It’s a regular weekday morning in your urban neighborhood, but then suddenly everything changes. As you get into your car to drive to work, you turn on the radio and hear officials announcing an emergency in the local area.
Maybe there’s an approaching natural disaster. Or perhaps there’s been a chemical or biological attack by terrorists, or an influenza outbreak is imminent. You listen closely to the information, take stock of the situation, and begin to consider your options. What will you do?
Some people don’t have to think long. Their Plan A, which has been cemented for years, is to grab their bug out bag and head for the wilderness. They take the steps necessary to pack up the whole family and begin driving toward the nearest trailhead, with hopes of living off the land and hiding from danger until the disaster resolves itself.

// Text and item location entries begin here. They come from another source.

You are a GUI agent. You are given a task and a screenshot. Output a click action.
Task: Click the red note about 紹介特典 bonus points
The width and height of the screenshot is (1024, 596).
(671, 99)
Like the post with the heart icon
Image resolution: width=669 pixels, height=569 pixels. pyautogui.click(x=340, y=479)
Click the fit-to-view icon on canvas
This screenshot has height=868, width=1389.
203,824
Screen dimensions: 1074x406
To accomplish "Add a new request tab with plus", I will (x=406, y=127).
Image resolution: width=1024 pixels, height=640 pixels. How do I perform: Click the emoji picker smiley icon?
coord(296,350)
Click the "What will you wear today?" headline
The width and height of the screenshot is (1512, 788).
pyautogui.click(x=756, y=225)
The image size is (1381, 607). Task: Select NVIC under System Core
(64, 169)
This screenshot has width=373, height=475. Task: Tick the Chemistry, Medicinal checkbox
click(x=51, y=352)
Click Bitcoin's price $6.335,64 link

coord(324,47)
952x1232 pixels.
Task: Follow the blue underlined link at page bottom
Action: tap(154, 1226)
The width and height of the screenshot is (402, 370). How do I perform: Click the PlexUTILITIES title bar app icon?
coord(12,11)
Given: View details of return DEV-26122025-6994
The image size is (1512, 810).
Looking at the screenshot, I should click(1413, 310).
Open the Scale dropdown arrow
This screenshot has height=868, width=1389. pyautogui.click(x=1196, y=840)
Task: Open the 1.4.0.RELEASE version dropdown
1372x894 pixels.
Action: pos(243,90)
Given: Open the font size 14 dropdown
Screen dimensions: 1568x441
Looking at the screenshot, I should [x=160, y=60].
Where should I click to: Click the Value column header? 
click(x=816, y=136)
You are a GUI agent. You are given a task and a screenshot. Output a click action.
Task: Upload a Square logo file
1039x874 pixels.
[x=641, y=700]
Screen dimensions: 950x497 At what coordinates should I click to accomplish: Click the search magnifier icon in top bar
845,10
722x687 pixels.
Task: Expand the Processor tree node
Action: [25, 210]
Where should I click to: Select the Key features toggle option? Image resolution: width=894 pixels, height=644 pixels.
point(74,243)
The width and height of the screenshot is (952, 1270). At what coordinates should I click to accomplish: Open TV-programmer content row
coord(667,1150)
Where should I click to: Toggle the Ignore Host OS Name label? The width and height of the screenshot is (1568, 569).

But is this the most practical plan? The debate is intense on myriad survivalist blogs. Some say it’s natural to go back to our roots in the event of an emergency, hunting and fishing and purifying water from streams. But many experts disagree, citing that this is more of a romantic notion than a practical plan. M.D. Creekmore, author of the popular The Survivalist Blog, says the idea of leaving the security of home for the unknowns of the wilderness has never sat well with him, and he cautions against making decisions based on “emotion, instead of logic.” He thinks that in most cases, there are better ways to survive disasters than heading for the hills.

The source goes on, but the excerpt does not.